We all know that children are extremely perceptive, so when talking to them about energy, the last thing you want to do is burden them with any potential stress linked to the issue. This is obviously easier said than done, but trying to link the subject to topics they are interested in (or TV or YouTube presenters they are familiar with) is a great way to divert the issue away from any anxiety and towards something fun and engaging.
For a lot of us, our children are more aware of climate change than we ever were, so aligning turning off the lights when leaving a room with something David Attenborough would do, for example, is a great way to make a task less of a "because I said so" and more of a light-hearted way to mimic possible childhood heroes.
For smaller children, take a leaf out of Toy Story's book: if your toddler is obsessed with dinosaurs, recent research has suggested that some dinos were actually nocturnal—encourage them to turn the lights off so they can come back into the room to see their toys come to life (though some children may find this frightening, so be sure to make your own judgment call here!).
There's a lot of amazing information online that you can use to introduce children to energy and energy saving. One of the best resources we have found is NASA's Climate Kids which is full of engaging content about energy and the climate.
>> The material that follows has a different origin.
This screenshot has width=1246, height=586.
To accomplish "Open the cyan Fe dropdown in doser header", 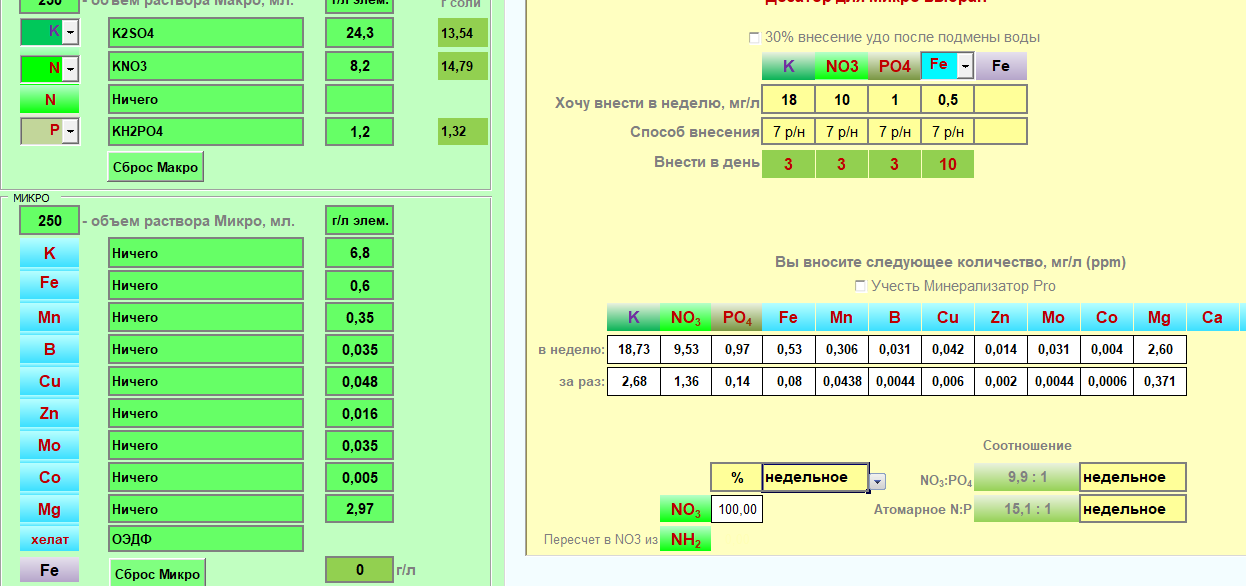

There's also plenty of cool videos, like this one from EnergySage on YouTube, which is a great child-friendly introduction to solar energy. With YouTube being a big hit with kids, they'll be more likely to engage with the topic if it's presented in a format and on a platform they're used to and understand.
To get the whole family involved, make energy saving and education into a fun treasure hunt!
Give each child (and adult!) a question sheet with clues about where the answers are hidden. Each time the right answer is found, they get given a single letter.
By the end of the hunt, the child will have letters that make up a word for a location in your house, e.g "blanket box". They can then venture to this location, and find a card with some information, plus an instruction—for example:
"Switching the TV off completely can save you up to $20 a year! Your mission is to switch off anything around the house that's not being used and report back to the kitchen for your reward".
Once they've completed the task to your satisfaction, they get a prize! This is a great one for rainy days and something that can subtly weave energy saving into your daily conversation in a positive way.
We are all able to see evidence of how we use energy in our everyday lives. Maybe you live close to a power station or can see solar panels on your neighbor's roof (or hopefully your own!). Perhaps you're out and about and spot an electric vehicle (EV) charging point in a carpark—take the time to point it out to children and explain what it is and why it's important.
Children absorb information all the time from their surroundings so make the most of each opportunity to help them notice the physical presence of energy generation, conservation and utility in your home and outside. If your children have questions and you're not sure of the answer, find out together through helpful resources like EnergySage’s content library!